One of the central goals of the annual visits is to urge Members of Congress to support funding for the National Science Foundation (NSF), the only federal agency whose mission includes support for all fields of science and engineering, except medical sciences. The regionally divided teams met with staff in House and Senate offices, relaying the importance of their research with personal narratives and advocating for $7.5 billion for the NSF for upcoming Fiscal Year (FY) 2015, which begins October 1, 2014.
Later this spring, the House and Senate Appropriations Committees unveiled their respective Commerce, Justice and Science Appropriations bills for FY 2015. Both bills include increases for the NSF, a small triumph given current fiscal restraints. However, the Senate bill would increase funding for NSF by $83 million to $7.255 billion, level with the president’s FY 2015 budget request, but not meeting inflation needs. Meanwhile, the House bill includes $7.4 billion for NSF, a $237 million increase over FY 2014. Ultimately, House and Senate appropriators this fall will compromise on determining the final NSF budget for FY 2015. The ability of key science programs to provide vital resources to researchers in their career development will rest on the outcome of these bicameral negotiations.

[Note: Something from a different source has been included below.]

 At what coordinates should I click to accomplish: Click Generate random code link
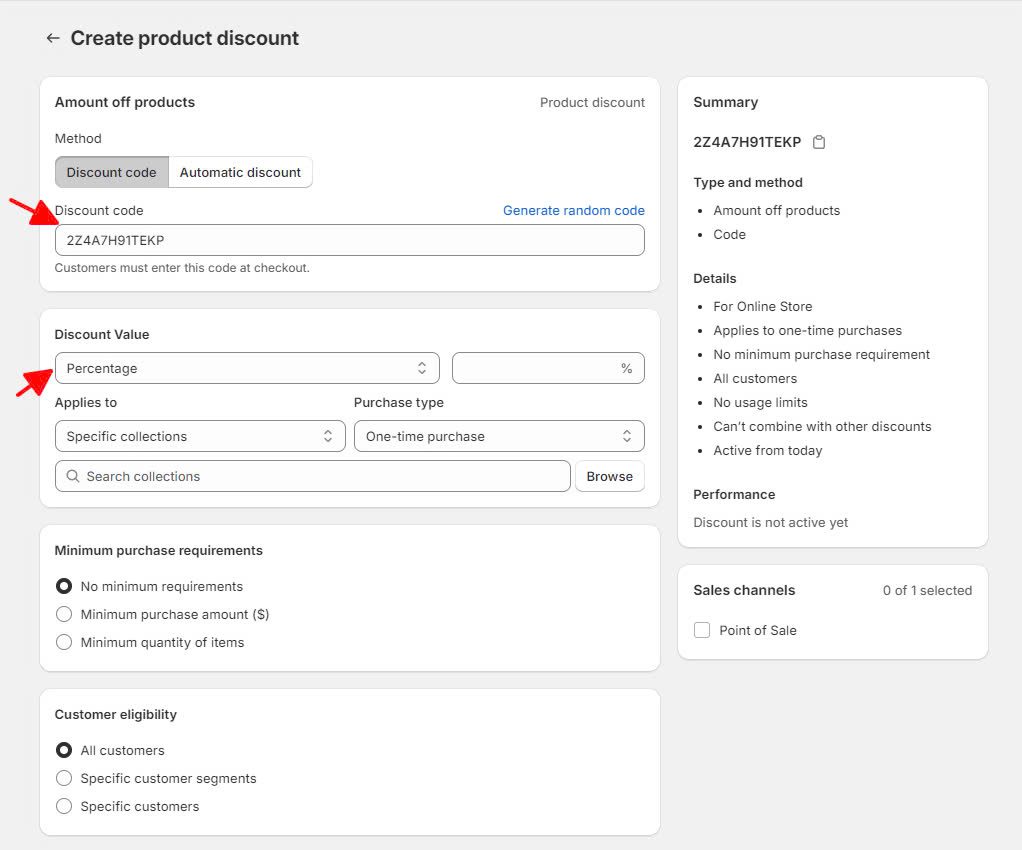tap(573, 210)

One important NSF program is the Interdisciplinary Graduate Education and Research Traineeship (IGERT). The program works to compliment a graduate student’s developing disciplinary expertise with a more diverse set of professional skills that transcends their traditional learning experience. The program expands students’ skill set with training in bioethics, research ethics, business innovation, and improves their capacity to communicate science to an array of public audiences. Since 1998, the IGERT program has funded nearly 5,000 graduate students at over 100 educational institutions in 41 states across the US.
During the most recent edition of the Ecologist Goes to Washington podcast, 2014 Graduate Student Policy Award recipient Sarah Anderson details her experience with the IGERT and how it advanced her career:
“It allowed me to do my research very intensively in my field of study, but it also let me get training [in my case] in public policy and think about my research in a much broader context of a policy setting and how it would be applicable to different policymakers…”
Anderson elaborated that her IGERT helped her secure a policy fellowship with the US Global Change Research program. The experience helped her further apply her Ph.D. research into atmospheric nitrogen deposition to policy while allowing her to work with other sectors and fields of study impacted by climate change.
As Congress negotiates a final conference report bill this fall to fund NSF, lawmakers should work to ensure NSF receives the funding necessary to continue to equip future job seekers in the US with the skills necessary to secure jobs that advance scientific knowledge. NSF programs like IGERT are critical in advancing career opportunities for young innovators.